_What to produce:_ Recast the listing below as a JSON list of strings with one string per line. Skip blank lines and leave the pictures out.

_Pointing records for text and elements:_
- - -

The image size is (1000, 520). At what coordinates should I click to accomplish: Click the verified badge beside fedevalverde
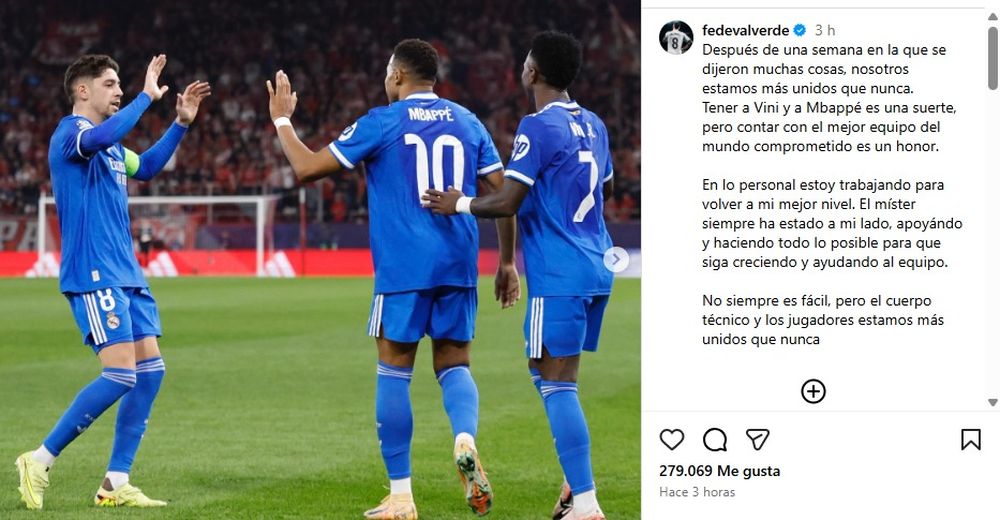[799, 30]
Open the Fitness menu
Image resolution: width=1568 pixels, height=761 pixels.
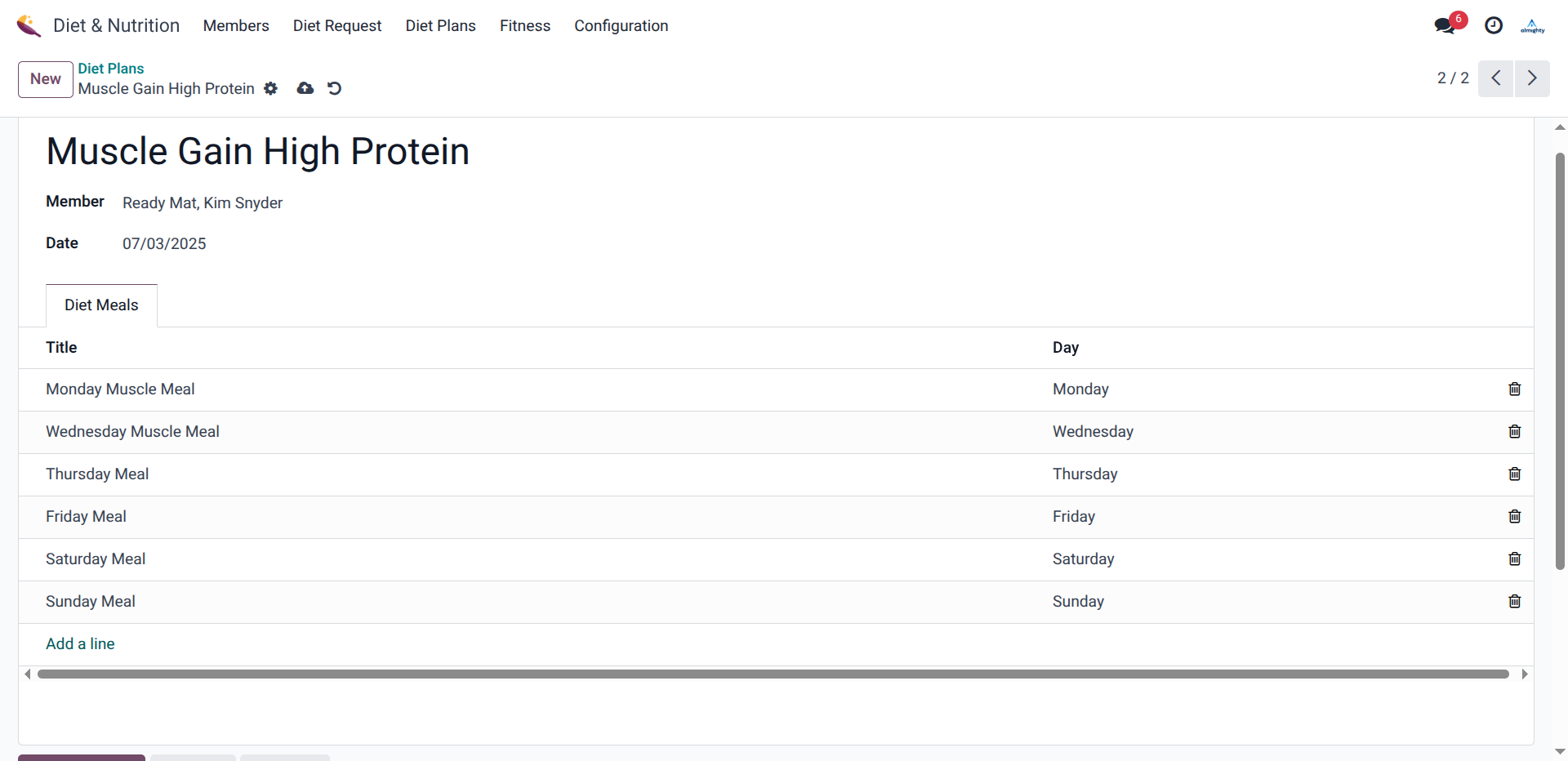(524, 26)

- - -

_Result of the task:_
[
  "The image size is (1000, 520). At what coordinates should I click to accomplish: Click the verified badge beside fedevalverde",
  "[799, 30]",
  "Open the Fitness menu",
  "Image resolution: width=1568 pixels, height=761 pixels.",
  "(524, 26)"
]